Image courtesy of Heidi Lee

“It seems more and more likely that the slaves who arrived in America, and were tasting their masters’ harsh whiskey, decided to utilize a process from home to smooth it out a bit,” Weaver explains. “As this special charcoal filtering is the only distinction between Kentucky bourbon and Tennessee whiskey, if we can prove this, that would make Tennessee whiskey one of the greatest homages to the Africans who arrived here by boat in 1619, and what better way to honor Nearest than to shine a light on his ancestors.”

As far as filtering goes, what was traditionally done for three to five days is executed over 14 for Uncle Nearest. The whiskey goes through a final natural carbon filtration, primarily comprised of coconut shells (which lightens the final color). Entering barrels at 110 proof, the whiskey is cut with water before bottling (to enter at 100 proof). Altogether, it boasts a fuller flavor and more precise punch.

Image courtesy of Heidi Lee

The Uncle Nearest brand is just a segment of Weaver’s efforts. It should be mentioned that the whiskeys are both critically and commercially beloved—they score quite well and their loyal customers tell the story as well as any of their sales staff. “They are more than customers. They are more than guests. Every person who shares this story becomes stewards of this story. We don’t just want people to buy a bottle of Uncle Nearest, raise a glass and talk about its great taste—although, we certainly appreciate it. This is about more than whiskey. This is about a legacy lost, then found, and now redeemed.”
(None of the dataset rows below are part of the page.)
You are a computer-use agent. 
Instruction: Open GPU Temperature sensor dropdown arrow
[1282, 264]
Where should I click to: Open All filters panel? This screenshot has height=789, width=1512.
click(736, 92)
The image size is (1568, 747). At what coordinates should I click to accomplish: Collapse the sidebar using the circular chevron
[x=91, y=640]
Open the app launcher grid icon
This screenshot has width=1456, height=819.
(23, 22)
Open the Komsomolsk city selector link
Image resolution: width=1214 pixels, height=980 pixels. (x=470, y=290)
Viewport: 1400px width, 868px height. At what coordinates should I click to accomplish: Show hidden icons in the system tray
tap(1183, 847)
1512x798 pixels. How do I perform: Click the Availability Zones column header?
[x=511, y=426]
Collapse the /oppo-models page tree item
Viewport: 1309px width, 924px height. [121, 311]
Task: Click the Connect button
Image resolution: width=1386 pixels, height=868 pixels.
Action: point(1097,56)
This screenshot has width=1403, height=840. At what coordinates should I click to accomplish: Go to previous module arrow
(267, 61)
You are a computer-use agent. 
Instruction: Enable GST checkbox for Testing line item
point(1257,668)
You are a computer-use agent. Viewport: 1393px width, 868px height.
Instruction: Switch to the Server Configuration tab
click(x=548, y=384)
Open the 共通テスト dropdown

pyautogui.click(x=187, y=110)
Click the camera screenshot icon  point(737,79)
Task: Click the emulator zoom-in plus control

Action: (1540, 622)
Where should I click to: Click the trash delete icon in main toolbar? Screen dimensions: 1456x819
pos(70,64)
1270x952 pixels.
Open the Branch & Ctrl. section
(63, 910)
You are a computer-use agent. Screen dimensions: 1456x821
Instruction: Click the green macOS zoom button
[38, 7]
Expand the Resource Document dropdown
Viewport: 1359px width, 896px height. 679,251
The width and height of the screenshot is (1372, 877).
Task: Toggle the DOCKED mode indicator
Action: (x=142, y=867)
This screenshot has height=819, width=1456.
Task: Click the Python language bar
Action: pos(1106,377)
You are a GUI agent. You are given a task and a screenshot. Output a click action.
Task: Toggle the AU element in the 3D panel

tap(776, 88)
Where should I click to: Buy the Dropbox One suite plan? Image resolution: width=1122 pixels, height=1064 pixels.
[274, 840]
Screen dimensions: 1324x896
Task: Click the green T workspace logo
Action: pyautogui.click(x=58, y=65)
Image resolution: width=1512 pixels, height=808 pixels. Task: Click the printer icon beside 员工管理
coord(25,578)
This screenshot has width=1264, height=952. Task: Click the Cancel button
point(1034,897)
Weaver has plans to open a distillery—where they’ll begin making their whiskeys—and a music venue and a tasting room, all alongside the efforts of the Nearest Green Foundation, which provides college scholarships to direct descendants of Green.

Image courtesy of Uncle Nearest

“I began writing a book about Nearest nearly three years ago and have no idea when it will finish,” Weaver says. “I still don’t know what year he died, where he died or where he’s buried. I have a good idea, but still can’t prove it. Missing such key facts bothers me.” She continues that there are “consequences to getting it wrong. Nearest’s story was forgotten for so long that I can’t risk even one inaccuracy, and that’s difficult when you’re talking about a man who was once a slave—considered property in the eyes of the United States, versus a human being. The records are thin and so much of what we know about him is through oral history, so continuing to research and tell this story every day is a labor of love.”

Though its growth is measurable by demand (Uncle Nearest whiskey is now in 47 states and eight countries.), there’s so much more here than the liquid and its sales numbers. With every encounter, whether it’s a sip or the purchase of a bottle, Nearest Green is retroactively cemented into both American and whiskey history—and he’ll be there in the future, too.